Collected data:
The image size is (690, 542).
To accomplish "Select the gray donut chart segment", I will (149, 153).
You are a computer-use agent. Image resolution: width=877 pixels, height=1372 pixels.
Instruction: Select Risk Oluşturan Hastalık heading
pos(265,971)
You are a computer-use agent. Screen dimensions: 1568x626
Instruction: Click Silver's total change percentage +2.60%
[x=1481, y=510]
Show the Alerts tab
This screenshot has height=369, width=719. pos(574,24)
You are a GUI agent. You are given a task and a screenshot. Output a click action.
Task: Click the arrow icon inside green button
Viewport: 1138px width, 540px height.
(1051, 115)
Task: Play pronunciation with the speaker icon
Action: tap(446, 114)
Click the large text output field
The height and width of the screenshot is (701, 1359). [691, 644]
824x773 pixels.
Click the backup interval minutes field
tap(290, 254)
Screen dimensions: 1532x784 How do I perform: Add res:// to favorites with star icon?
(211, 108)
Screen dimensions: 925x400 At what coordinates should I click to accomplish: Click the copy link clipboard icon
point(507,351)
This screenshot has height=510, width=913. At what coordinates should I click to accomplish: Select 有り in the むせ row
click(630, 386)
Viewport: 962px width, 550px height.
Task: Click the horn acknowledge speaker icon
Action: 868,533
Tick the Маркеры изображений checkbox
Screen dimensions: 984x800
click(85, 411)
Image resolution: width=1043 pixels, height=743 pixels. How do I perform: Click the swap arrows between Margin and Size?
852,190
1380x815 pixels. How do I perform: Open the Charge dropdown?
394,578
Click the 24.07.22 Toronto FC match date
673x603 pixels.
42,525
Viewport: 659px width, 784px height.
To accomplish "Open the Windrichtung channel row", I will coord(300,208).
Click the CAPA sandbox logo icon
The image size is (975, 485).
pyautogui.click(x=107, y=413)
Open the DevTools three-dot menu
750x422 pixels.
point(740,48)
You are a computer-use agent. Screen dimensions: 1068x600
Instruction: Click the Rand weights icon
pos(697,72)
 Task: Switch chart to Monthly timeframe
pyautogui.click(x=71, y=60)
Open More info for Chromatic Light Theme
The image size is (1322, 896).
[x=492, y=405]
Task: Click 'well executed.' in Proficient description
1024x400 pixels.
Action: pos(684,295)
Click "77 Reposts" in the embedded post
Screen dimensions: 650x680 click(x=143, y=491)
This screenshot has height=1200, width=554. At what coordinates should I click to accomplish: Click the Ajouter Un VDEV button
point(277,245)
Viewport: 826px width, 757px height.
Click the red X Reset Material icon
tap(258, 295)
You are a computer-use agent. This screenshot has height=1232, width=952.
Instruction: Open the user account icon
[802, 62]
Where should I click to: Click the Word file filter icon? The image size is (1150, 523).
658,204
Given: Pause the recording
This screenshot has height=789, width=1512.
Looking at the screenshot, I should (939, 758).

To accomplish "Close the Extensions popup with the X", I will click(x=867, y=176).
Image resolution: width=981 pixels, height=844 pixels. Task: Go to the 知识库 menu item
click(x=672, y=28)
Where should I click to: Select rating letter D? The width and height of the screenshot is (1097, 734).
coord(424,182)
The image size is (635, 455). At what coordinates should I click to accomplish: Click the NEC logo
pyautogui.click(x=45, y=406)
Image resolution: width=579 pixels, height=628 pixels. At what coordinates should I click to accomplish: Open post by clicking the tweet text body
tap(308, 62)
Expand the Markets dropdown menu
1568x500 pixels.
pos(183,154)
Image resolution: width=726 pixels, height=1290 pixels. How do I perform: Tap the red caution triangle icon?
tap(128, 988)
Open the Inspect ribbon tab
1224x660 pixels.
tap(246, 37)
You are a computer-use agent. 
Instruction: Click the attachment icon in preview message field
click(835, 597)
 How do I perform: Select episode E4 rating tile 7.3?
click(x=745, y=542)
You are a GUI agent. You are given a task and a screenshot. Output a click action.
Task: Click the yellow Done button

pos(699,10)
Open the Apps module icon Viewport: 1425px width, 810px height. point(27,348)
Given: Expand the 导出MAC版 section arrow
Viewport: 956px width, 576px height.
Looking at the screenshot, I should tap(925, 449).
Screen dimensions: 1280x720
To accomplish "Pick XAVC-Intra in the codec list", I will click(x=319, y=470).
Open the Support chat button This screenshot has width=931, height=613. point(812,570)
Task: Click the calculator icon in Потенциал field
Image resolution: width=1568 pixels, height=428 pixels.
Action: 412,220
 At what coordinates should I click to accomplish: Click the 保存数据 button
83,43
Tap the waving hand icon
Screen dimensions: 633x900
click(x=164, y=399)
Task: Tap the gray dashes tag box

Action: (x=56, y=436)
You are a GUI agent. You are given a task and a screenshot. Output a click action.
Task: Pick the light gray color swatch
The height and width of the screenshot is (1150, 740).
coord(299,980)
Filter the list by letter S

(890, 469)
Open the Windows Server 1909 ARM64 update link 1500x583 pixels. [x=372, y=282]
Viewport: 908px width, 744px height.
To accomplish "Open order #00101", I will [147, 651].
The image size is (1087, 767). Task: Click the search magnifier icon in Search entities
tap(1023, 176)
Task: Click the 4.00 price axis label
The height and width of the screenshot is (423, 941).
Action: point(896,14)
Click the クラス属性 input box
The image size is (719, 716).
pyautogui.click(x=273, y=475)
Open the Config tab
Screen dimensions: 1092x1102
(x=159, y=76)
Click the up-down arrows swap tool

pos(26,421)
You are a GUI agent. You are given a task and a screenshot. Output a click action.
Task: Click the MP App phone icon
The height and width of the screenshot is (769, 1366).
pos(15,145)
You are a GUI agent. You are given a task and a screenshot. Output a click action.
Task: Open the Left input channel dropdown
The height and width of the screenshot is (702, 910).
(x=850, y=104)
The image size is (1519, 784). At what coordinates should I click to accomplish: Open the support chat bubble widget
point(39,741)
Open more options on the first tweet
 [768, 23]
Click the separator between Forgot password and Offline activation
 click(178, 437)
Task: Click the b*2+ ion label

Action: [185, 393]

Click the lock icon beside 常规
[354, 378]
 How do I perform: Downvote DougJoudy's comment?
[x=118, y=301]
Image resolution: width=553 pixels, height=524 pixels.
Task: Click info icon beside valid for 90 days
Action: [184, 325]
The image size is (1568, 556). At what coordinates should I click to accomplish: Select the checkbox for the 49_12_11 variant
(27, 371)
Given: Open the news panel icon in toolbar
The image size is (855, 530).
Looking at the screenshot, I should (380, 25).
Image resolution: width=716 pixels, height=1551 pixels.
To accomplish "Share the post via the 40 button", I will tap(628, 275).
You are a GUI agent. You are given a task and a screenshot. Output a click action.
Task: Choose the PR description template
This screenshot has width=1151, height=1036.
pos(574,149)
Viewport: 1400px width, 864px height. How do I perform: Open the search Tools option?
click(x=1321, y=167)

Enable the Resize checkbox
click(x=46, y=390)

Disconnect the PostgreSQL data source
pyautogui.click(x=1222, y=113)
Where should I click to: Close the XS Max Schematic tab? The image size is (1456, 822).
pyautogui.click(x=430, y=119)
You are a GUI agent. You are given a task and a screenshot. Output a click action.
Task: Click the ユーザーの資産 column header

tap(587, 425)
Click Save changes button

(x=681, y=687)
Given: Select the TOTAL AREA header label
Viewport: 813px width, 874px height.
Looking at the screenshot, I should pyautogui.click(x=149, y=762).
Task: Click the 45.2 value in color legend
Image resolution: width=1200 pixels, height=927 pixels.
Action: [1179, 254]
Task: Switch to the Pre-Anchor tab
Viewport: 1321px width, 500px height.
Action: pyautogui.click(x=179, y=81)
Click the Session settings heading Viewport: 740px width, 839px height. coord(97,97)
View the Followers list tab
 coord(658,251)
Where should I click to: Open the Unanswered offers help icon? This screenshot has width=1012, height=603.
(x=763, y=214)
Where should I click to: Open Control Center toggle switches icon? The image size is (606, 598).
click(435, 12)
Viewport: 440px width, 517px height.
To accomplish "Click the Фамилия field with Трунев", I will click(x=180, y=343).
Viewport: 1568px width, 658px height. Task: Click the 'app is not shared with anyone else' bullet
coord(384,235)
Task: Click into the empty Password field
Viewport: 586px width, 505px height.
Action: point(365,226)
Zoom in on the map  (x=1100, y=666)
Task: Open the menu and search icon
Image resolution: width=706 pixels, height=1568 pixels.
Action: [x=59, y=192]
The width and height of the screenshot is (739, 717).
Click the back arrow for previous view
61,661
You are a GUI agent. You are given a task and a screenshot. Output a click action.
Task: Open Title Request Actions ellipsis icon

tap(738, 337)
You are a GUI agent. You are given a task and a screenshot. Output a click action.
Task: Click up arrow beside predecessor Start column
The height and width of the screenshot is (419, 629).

### WHAT IS REQUIRED:
Provide the number of lines in the records above containing the string "input", and write nothing more.

### ANSWER TO THIS PROBLEM:
2